Des hackers iraniens ont fait des centaines de millions de dégâts

Des pirates informatiques iraniens ont mené depuis deux ans des cyberattaques contre des milliers ...
Des hackers iraniens ont fait des centaines de millions de dégâts

Des hackers iraniens ont fait des centaines de millions de dégâts

Photo: KEYSTONE/EPA/SASCHA STEINBACH

Des pirates informatiques iraniens ont mené depuis deux ans des cyberattaques contre des milliers d'individus et plus de 200 entreprises, affirme mercredi le Wall Street Journal, citant Microsoft. Le montant des dégâts se chiffre en centaines de millions de dollars.

La campagne des pirates informatiques a permis d'effacer des données sur des ordinateurs ou de voler des secrets touchant des entreprises de nombreux secteurs en Arabie saoudite, en Allemagne, en Grande-Bretagne, mais aussi en Inde et aux Etats-Unis, selon le quotidien des affaires.

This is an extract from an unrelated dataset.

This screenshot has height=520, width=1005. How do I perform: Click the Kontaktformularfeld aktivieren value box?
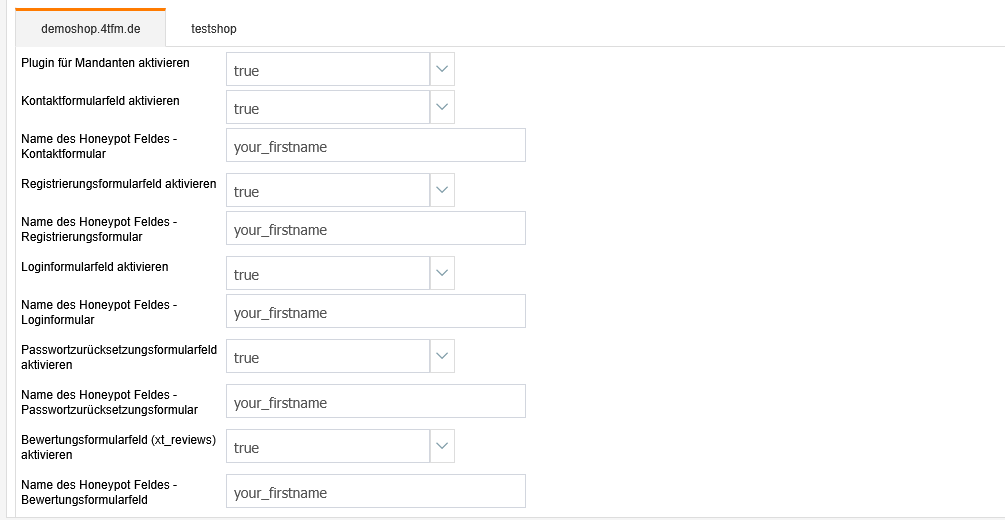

'Ces attaques destructrices sont des événements extrêmement déstabilisants', a souligné John Lambert, le patron du Threat Intelligence Center de Microsoft, cité par le WSJ. Le géant informatique a réussi à remonter jusqu'à la source des attaques, un groupe qu'il appelle Holmium. Certaines d'entre elles ont été exécutées par une cellule appelée APT33.

Moyen-Orient visé

Microsoft n'est pas le seul à montrer du doigt les capacités iraniennes en matière de cyberattaques. Les spécialistes estiment que la république islamique fait tout pour être parmi les toutes premières cyberpuissances, avec la Russie, la Chine, mais aussi les Etats-Unis.

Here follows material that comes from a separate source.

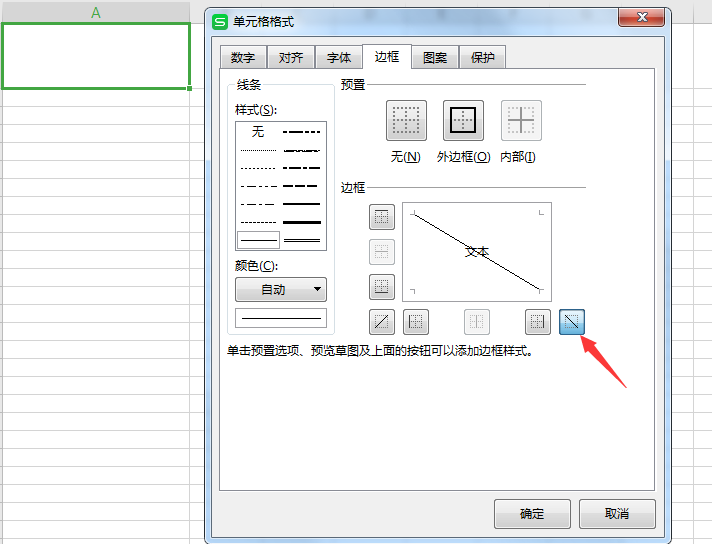Toggle the right border button
The width and height of the screenshot is (712, 544).
tap(538, 321)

Microsoft a précisé que les attaques - si elles ont aussi touché des cibles européennes et américaines - ont surtout visé le Moyen-Orient, où l'Iran est très engagé dans les guerres du Yémen et de Syrie.

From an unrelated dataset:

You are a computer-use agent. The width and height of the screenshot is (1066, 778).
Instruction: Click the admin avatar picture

Les hackers iraniens 'sont vraiment en train d'affûter leur savoir-faire et de développer leurs capacités', a expliqué John Hultquist, directeur du service d'analyse du renseignement chez la firme de cybersécurité FireEye. 'Nous risquons d'être surpris par les progrès qu'ils ont faits, quand ils tourneront à nouveau leur attention vers les Etats-Unis', a-t-il ajouté.